Entries taken from a collection:
'''
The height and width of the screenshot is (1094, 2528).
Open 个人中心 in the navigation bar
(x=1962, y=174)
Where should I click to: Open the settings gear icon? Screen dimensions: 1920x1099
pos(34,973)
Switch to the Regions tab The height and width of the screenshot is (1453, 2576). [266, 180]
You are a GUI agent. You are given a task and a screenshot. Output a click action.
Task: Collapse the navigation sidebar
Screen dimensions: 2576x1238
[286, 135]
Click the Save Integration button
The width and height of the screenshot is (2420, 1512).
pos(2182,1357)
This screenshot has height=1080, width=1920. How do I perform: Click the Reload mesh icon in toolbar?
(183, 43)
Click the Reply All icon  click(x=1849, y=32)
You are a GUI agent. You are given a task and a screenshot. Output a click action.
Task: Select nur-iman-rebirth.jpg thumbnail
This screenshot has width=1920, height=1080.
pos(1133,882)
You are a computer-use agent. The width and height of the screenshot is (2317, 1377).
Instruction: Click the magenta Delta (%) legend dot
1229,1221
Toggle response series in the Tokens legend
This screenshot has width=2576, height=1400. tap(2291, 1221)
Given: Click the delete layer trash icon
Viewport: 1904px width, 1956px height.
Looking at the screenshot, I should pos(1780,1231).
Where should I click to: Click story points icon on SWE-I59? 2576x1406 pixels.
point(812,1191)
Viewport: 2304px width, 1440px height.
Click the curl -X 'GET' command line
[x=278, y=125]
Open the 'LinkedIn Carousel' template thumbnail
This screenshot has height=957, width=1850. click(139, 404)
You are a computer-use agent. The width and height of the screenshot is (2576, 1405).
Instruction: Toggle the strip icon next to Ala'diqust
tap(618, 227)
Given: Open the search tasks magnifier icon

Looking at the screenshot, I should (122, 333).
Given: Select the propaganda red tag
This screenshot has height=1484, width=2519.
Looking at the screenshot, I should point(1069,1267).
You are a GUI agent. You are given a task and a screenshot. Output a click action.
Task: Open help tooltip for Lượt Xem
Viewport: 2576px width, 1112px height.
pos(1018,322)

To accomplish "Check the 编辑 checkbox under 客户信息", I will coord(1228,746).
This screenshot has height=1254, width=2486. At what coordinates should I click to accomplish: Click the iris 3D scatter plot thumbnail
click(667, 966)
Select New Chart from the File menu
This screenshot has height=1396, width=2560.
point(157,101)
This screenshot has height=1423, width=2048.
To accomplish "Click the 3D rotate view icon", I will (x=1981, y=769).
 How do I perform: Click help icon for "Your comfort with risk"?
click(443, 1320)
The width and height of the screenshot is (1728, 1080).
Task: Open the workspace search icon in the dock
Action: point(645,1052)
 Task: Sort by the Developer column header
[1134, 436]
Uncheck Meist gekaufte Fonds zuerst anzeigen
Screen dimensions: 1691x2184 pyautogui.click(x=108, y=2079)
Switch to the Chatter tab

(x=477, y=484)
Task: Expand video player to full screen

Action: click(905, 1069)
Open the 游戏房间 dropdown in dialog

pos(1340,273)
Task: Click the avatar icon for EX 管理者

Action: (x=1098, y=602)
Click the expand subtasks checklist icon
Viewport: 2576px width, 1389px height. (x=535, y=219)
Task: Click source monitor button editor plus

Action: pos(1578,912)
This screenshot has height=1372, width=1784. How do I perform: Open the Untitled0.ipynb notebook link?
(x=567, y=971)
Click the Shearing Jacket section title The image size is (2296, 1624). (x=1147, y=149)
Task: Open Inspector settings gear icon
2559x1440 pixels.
'''
Description of the task:
Working through the records above, copy each line in which "will" is found.

The answer:
To accomplish "Check the 编辑 checkbox under 客户信息", I will coord(1228,746).
To accomplish "Click the 3D rotate view icon", I will (x=1981, y=769).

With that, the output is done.